¡Pan!
– murmuró exaltado, como si tuviera miedo de perderlo de vista, o de invocar a las gaviotas. Pan, por fin; alimento de reyes y pobres, sustancia elegida por el Dios encarnado.

Hace ya varias horas que caminaba por la orilla del canal que conectaba el norte de la ciudad con el resto de la urbe, buscando algo que le pudiera nutrir, ya sea el cuerpo o el espíritu. Porque no hay soledad más grande que la de un hombre que no ha probado bocado en días. Comer, – pensaba esa misma mañana, antes de encontrar su tesoro de trigo, – es un acto social. ¡Pobre del que come en soledad por decisión propia! Antes prefiero el hambre.

Cuántas veces había disfrutado de manjares en banquetes de gala, donde las damas portan vestidos elegantes y cigarrillos largos, y las copas de vino de todo tipo se pasean en bandeja de plata; rojo, blanco, dulce, espumoso. Los había probado todos. Qué decir de los platos que le servían en aquellos años de juventud exitosa; Pollos rostizados, ternera estofada con patatas, verduras al vapor, bacalao horneado con cebolla y naranja, tarta de chocolate con rayadura de coco, alfajor de dulce de leche y sorbete de limón.

Pero más que eso, era la compañía lo que convertía el acto de comer esas delicias en un verdadero placer. Pensaba en cómo, hace tan sólo unos meses, caminaba por las calles del barrio en el que se crió mientras los hornos despedían el olor de los bizcochos por la ventana entreabierta de la panadería, y el artista que los horneaba le regalaba una sonrisa y una bandeja de pastas tan finas que parecían temblar sólo con posar la mirada en ellas. Más adelante se encontraba con aquella pareja encantadora que veía siempre en Misa de nueve. Nunca falta una invitación a comer en su casa, una de las mansiones cercana a la suya que había pertenecido a aquella familia por generaciones.

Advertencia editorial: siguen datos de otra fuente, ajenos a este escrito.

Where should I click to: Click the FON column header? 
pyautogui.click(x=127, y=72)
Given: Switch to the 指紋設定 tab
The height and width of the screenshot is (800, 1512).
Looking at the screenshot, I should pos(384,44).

Por la tarde se encontraba en la plaza de la catedral con dos ilustres caballeros a quienes consideraba sus amigos más allegados, colegas de universidad, catedráticos como él. El café que tomaban lo acompañaban con las pastas que le habían regalado aquella mañana, tan frescas como el día de primavera que se elevaba aquella tarde. Y qué decir de la noche, el momento más íntimo a su parecer. Llevaba a su preciosa a cenar a aquella Trattoria que había puesto un siciliano que migró hace ya treinta años. ¡Qué ambiente! ¡Qué vino! ¡Qué comida! Pero, qué era aquella velada sin los ojos de su amada brillando a la luz de las velas. Nada, nada era.

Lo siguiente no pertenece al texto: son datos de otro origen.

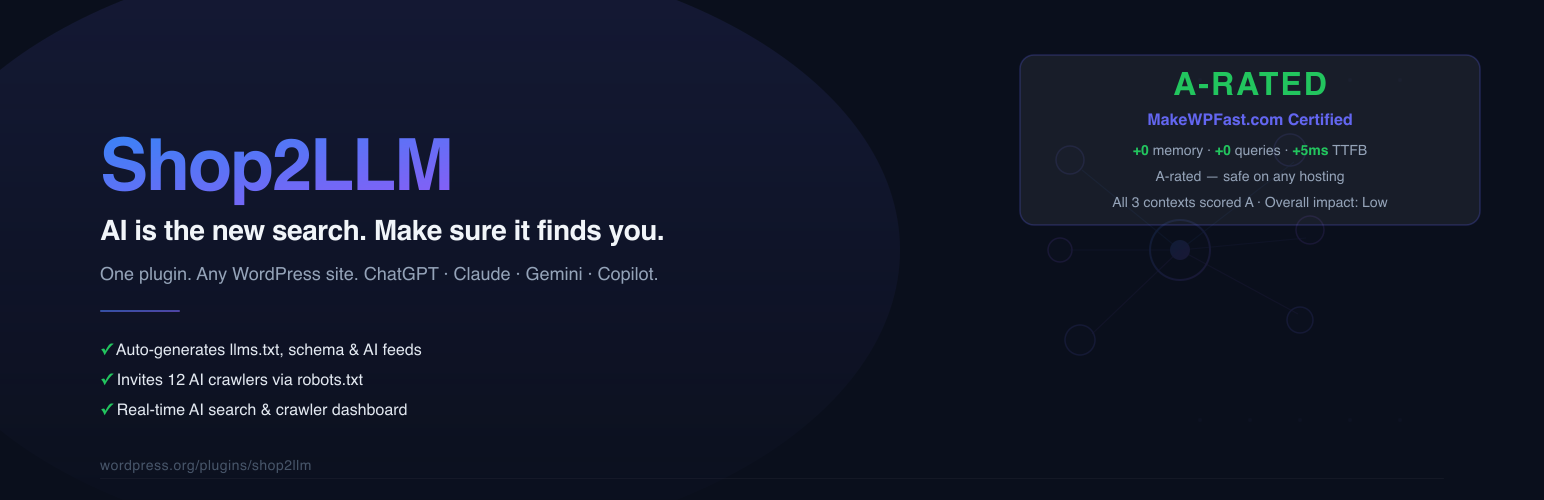This screenshot has width=1544, height=500.
Task: Click the checkmark beside Real-time AI search
Action: [x=106, y=409]
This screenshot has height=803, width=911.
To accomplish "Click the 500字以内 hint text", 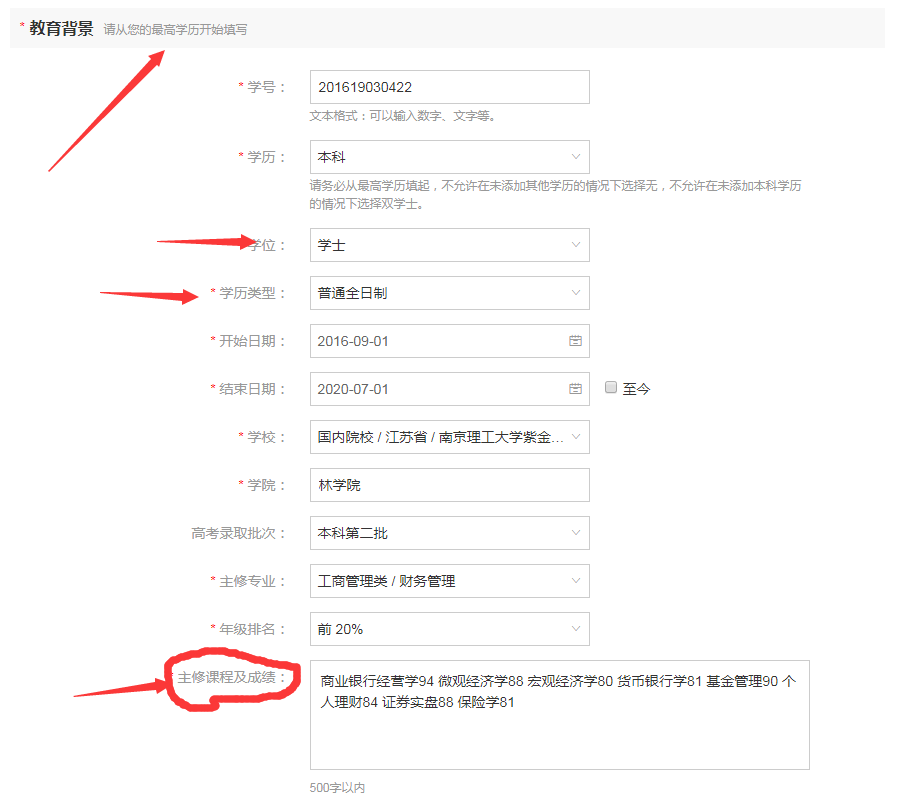I will click(x=337, y=788).
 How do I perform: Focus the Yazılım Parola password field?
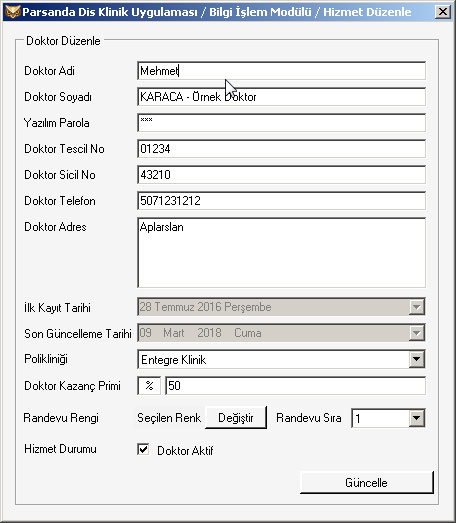(282, 123)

Volvió en sí mismo al tiempo que alcanzaba el basurero donde aquella hogaza de pan, fría y dura, le esperaba. – ¿Qué es la comida sin compañía? – pensó, mientras daba un mordisco amargo a aquel pedazo de pan que, de haberlo compartido con algún amigo igualmente desgraciado, le habría sabido mejor. – Un mísero acto de supervivencia.